The US Food and Drug Administration has been surprising everyone with the moderate character of its new deeming regulations. Not only has Tobacco Products honcho Mitch Zeller declared that the agency has "an open mind" regarding by the "continuum of harm" that characterizes the range of nicotine-containing products, but some substantive revisions have been made in the deeming documents.

This week the agency extended its deadline for comments, and also modified some language in a decidedly open-minded way.

In its provisions banning vending machine sale of electronic cigarettes (except in venues with a round-the-clock "adults-only" rule), language that could have opened the door to an online sales prohibition was removed. The earlier document used the phrase "non-face-to-face sale" while this week's revised text removes that phrase to speak specifically about vending machines only.

The revision also softens provisions regarding quality control review of electronic cigarettes by the FDA.

The revisions and deletions were made by the Office of Management and Budget, which is an administrative arm of the White House. More extensive changes in the revision had to do with exemption of certain "premium cigars" from strict regulation, a measure that was strongly lobbied by advocates for the cigar producing industry.

There is considerable speculation to the effect that the ultimate deeming rule will allow online sale of e-cigarettes if an effective age-verification mechanism can be devised. This will come as a disappointment to critics of the vaping movement, who had hoped to ban online sales. The news comes in the wake of harsh criticism from senators convinced that e-cig companies are targeting underage users when they offer vaping supplies in candy-like flavors. Of course the criticism is rendered moot if internet sales platforms can effectively demand accurate birthdate information before authorizing sales.

The adoption of an FDA stance more friendly to harm reduction could reflect a certain turning of the tide in the effort to regulate vaping supplies sensibly. Earlier on, it had seemed that the agency was aligned with some of the prohibitionist attitudes characteristic of the Centers for Disease Control. But the hearings leading up to deeming, and now the suggestions being submitted during the post-deeming feedback phase, may be producing a change of heart, and mind.

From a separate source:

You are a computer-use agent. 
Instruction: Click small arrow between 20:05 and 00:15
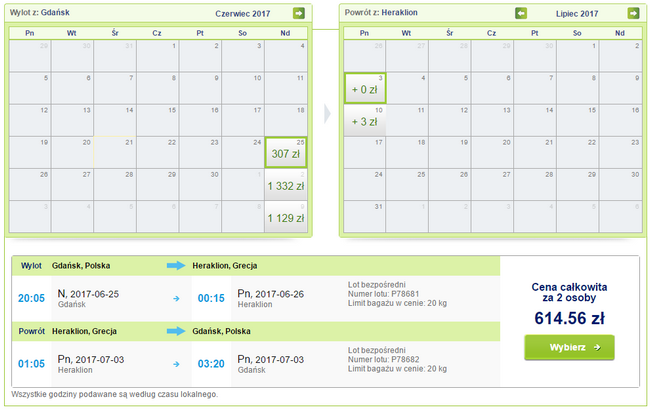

The recognition that users who are vaping to quit constitute a genuine social movement, one that is committed and passionate, has to be a factor here. This realization comes at the same time as growing array of studies demonstrates that the minimal risks of e-vapor are insignificant, and there are more and more studies studies showing that smoking cessation through vaping is real.

It is even possible to hope that Yankee open-mindedness on this issue will ultimately affect decisions about the implementation of the Tobacco Products Directive in the European Union as well.